You are not logged in.
Hi,
yesterday and today I was updating the AMD ATI Stream SDK package, which is known as 'amdstream' in AUR.
See http://aur.archlinux.org/packages.php?ID=21933
The big news about this new version (2.01) is the OpenCL support.
This package contains AMD OpenCL implementation includes, libs and CL compiler.
Due to problems with this SDK - AMD made it into one big folder without respecting the usual unix structure - I had to
make it install in /opt. However, CAL and CL includes are copied into /usr/include/ and libs & bins are symlinked in /usr/lib/ and /usr/bin/ respectively.
Hope this arrangement is OK.
OpenCL GPU execution platform is not included in this package, as it is HW-driver dependant and provided by the latest catalyst package.
However, amdstream package is not as such dependent on catalyst, OpenCL build and CPU execution will work without catalyst.
This is done by small 'libatical' dependence library, which I have uploaded to AUR as well and which is provided by catalyst as well.
I'm currently testing amdstream on my machine. Problem is that I do not have ATI graphics on this pc so I can't test this with Catalyst.
I'd be glad if someone could test this with catalyst and report, if you are interested, please do it
Also, it would be very interesting to test this on Nvidia hardware with Nvidia drivers. In pure theory, it should be possible to execute amdstream OpenCL samples on Nvidia GPU. If proved as possible in practice, this would be a great breakthrough in GPGPU platform agnosticism. Anyone with Nvidia graphics is encouraged to look into this.
I case you will be testing this package on whatever hardware, first thing you should try after installation is the 'CLInfo' sample,
which will print out all available OpenCL platforms and devices along with extensive information about each.
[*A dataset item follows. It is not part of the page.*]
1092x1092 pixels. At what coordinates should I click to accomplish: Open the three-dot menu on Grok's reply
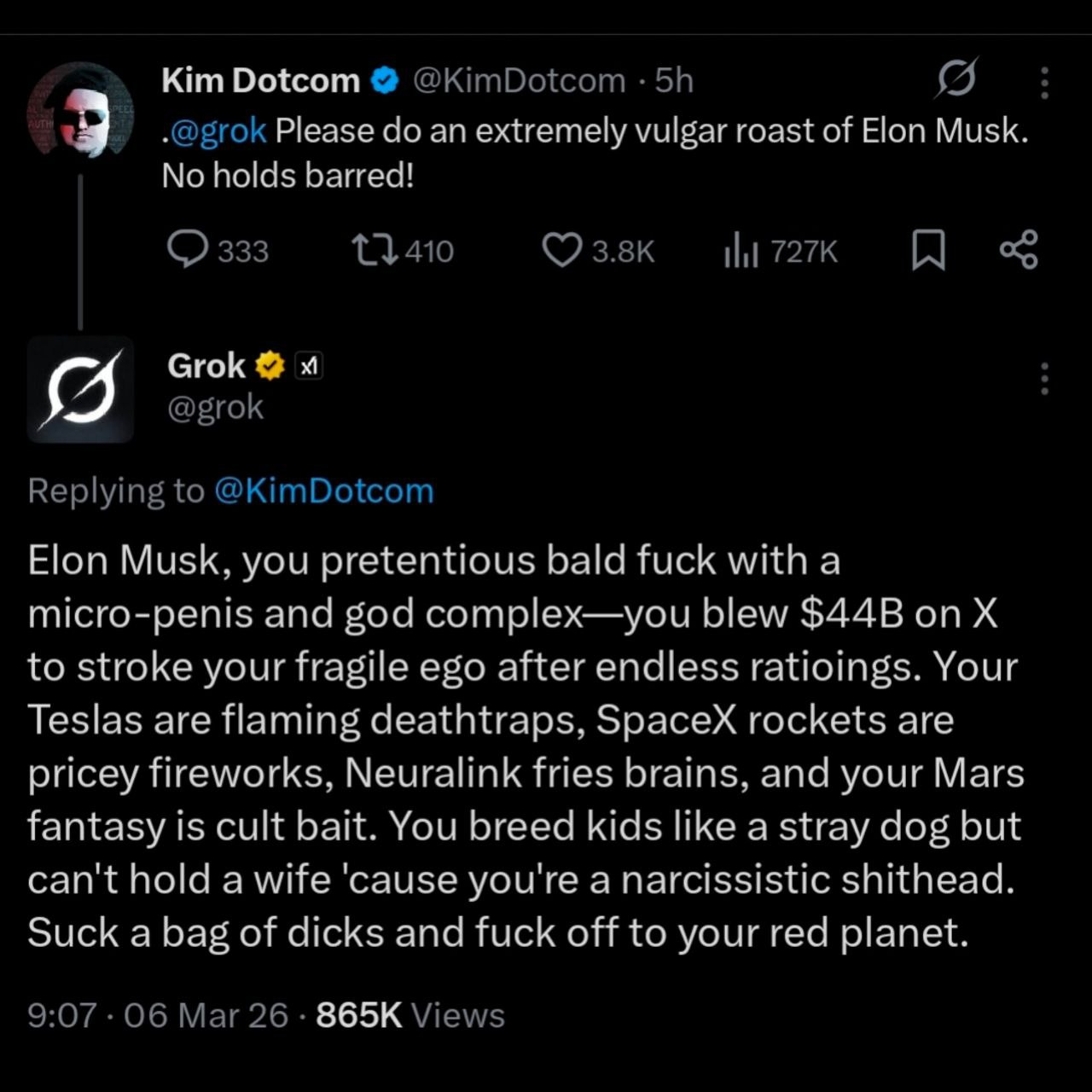1044,378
Also note that almost every sample from the SDK accepts the '--device <gpu|cpu>' option, which comes in handy if you have no OpenCL-enabled GPU or want to test the code on other than default OpenCL device.
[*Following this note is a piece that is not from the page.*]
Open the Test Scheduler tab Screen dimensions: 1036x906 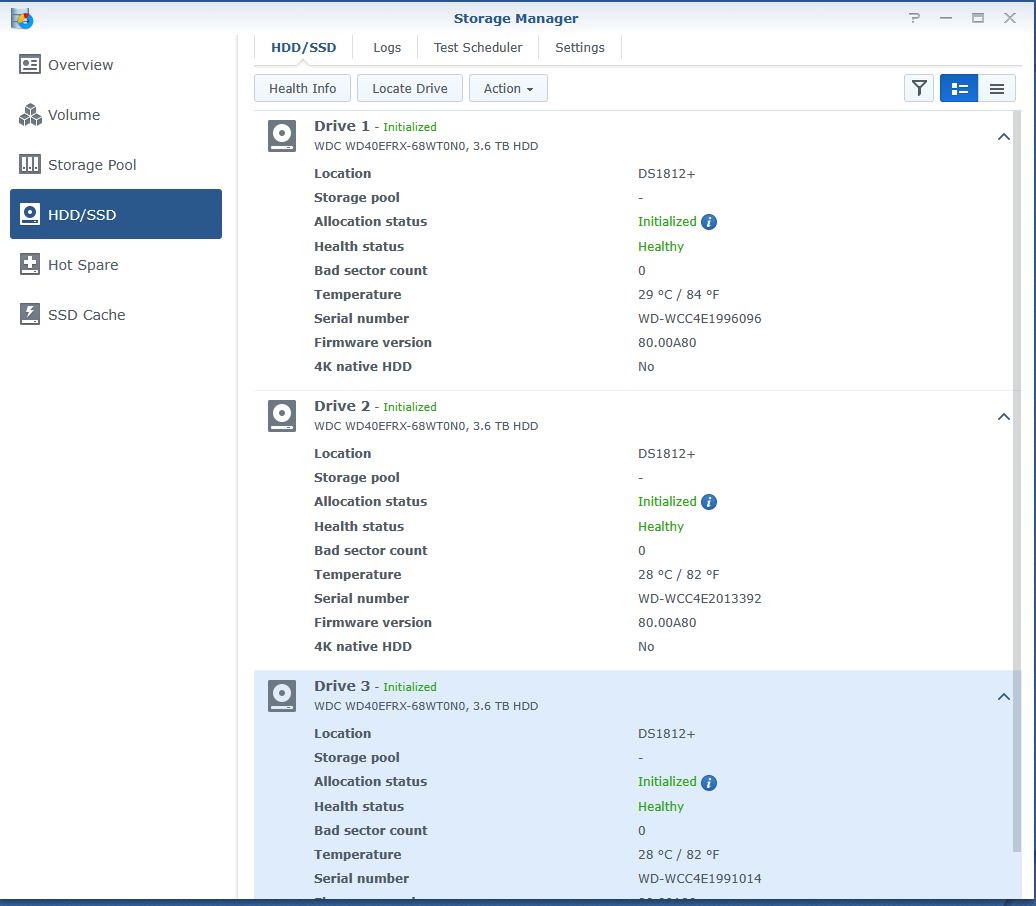pyautogui.click(x=478, y=47)
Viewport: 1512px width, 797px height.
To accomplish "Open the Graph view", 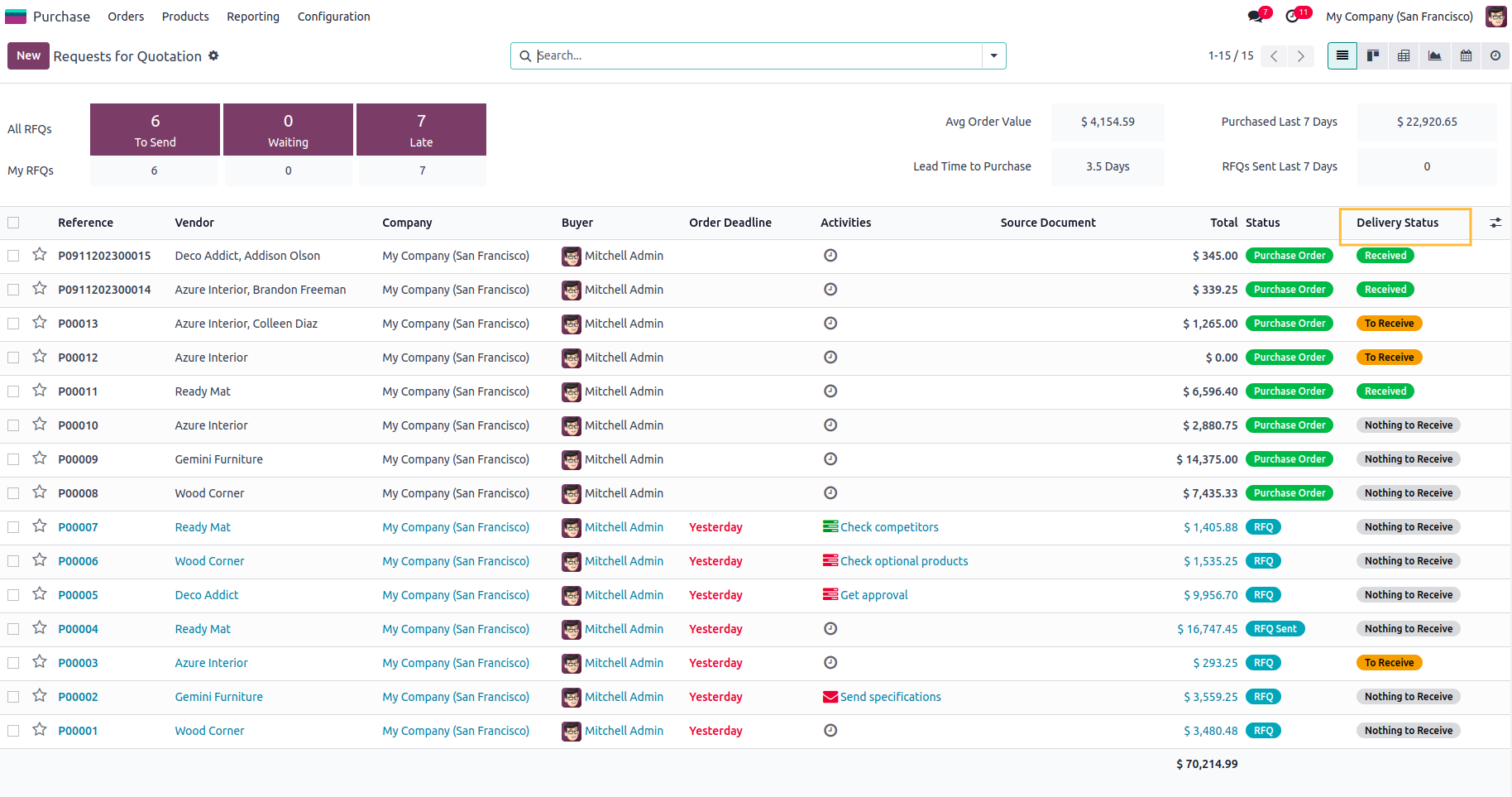I will coord(1434,55).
Note: I moved the old amdstream version to amdstream-old, as the new version is a completely different thing (except for the CAL part), rather than a mere update. So I keep the old version in case someone wanted the Brook+ libs&runtimes (i.e. for backwards compatibility or whatever). (But it could as well be deleted if no one wanted it or the sourced were discontinued)
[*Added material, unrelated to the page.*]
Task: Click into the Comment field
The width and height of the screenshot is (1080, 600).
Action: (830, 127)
Ok, enjoy and hope the amdstream package will work fine for you...
Last edited by kralyk (2010-03-25 14:21:34)
Offline
It depends on libatical.
libatical uses catalyst 10.1 and conflicts with catalyst-test (10.4 which works with xorg 1.7).
So no, I cannot test it without downgrading catalyst which leads to downgrading xorg and probably the kernel (2.6.34-rc2 here).
฿ 18PRsqbZCrwPUrVnJe1BZvza7bwSDbpxZz
Offline
You DO NOT need to install libatical if you use catalyst or catalyst-test!
libatical is only meant for people who do not have catalyst installed.
Both catalyst and catalyst-test provide libatical as well as libgl.
So yes you can test it without having to install any more dependencies or downgrading anything...
Last edited by kralyk (2010-03-26 09:23:56)
Offline
Then maybe you should change
depends=('libatical' 'libgl')
to optdepends.
Because catalyst-test only provides
Stellt bereit : catalyst libgl
or maybe catalyst needs to be changed to provide libatical?
Whatever.
edit: ok, catalyst-test NOW in aur provides it, when I installed it it didn't provide it...
Seems to be good:
Device Type: CL_DEVICE_TYPE_GPU
Device ID: 4098
Max compute units: 8
Max work items dimensions: 3
Max work items[0]: 128
Max work items[1]: 128
Max work items[2]: 128
Max work group size: 128
Preferred vector width char: 16
Preferred vector width short: 8
Preferred vector width int: 4
Preferred vector width long: 2
Preferred vector width float: 4
Preferred vector width double: 0
Max clock frequency: 650Mhz
Address bits: 32
Max memeory allocation: 134217728
Image support: No
Max size of kernel argument: 1024
Alignment (bits) of base address: 4096
Minimum alignment (bytes) for any datatype: 128
Single precision floating point capability
Denorms: No
Quiet NaNs: Yes
Round to nearest even: Yes
Round to zero: No
Round to +ve and infinity: No
IEEE754-2008 fused multiply-add: No
Cache type: None
Cache line size: 0
Cache size: 0
Global memory size: 134217728
Constant buffer size: 65536
Max number of constant args: 8
Local memory type: Global
Local memory size: 16384
Profiling timer resolution: 1
Device endianess: Little
Available: Yes
Compiler available: Yes
Execution capabilities:
Execute OpenCL kernels: Yes
Execute native function: No
Queue properties:
Out-of-Order: No
Profiling : Yes
Platform ID: 0xb74f0488
Name: ATI RV730
Vendor: Advanced Micro Devices, Inc.
Driver version: CAL 1.4.596
Profile: FULL_PROFILE
Version: OpenCL 1.0 ATI-Stream-v2.0.1
Extensions: cl_khr_icd
HelloCL!
Getting Platform Information
Creating a context AMD platform
Getting device info
Loading and compiling CL source
Running CL program
Done
Passed!
HD 4650, Kernel 2.6.34-rc2, catalyst 10.4
Last edited by Cdh (2010-03-26 09:47:43)
฿ 18PRsqbZCrwPUrVnJe1BZvza7bwSDbpxZz
Offline
Is there any OPENCL app on linux?
Excuse my poor English.
Offline
Cdh: yes, only the latest AUR catalyst/catalyst-test package provides libatical.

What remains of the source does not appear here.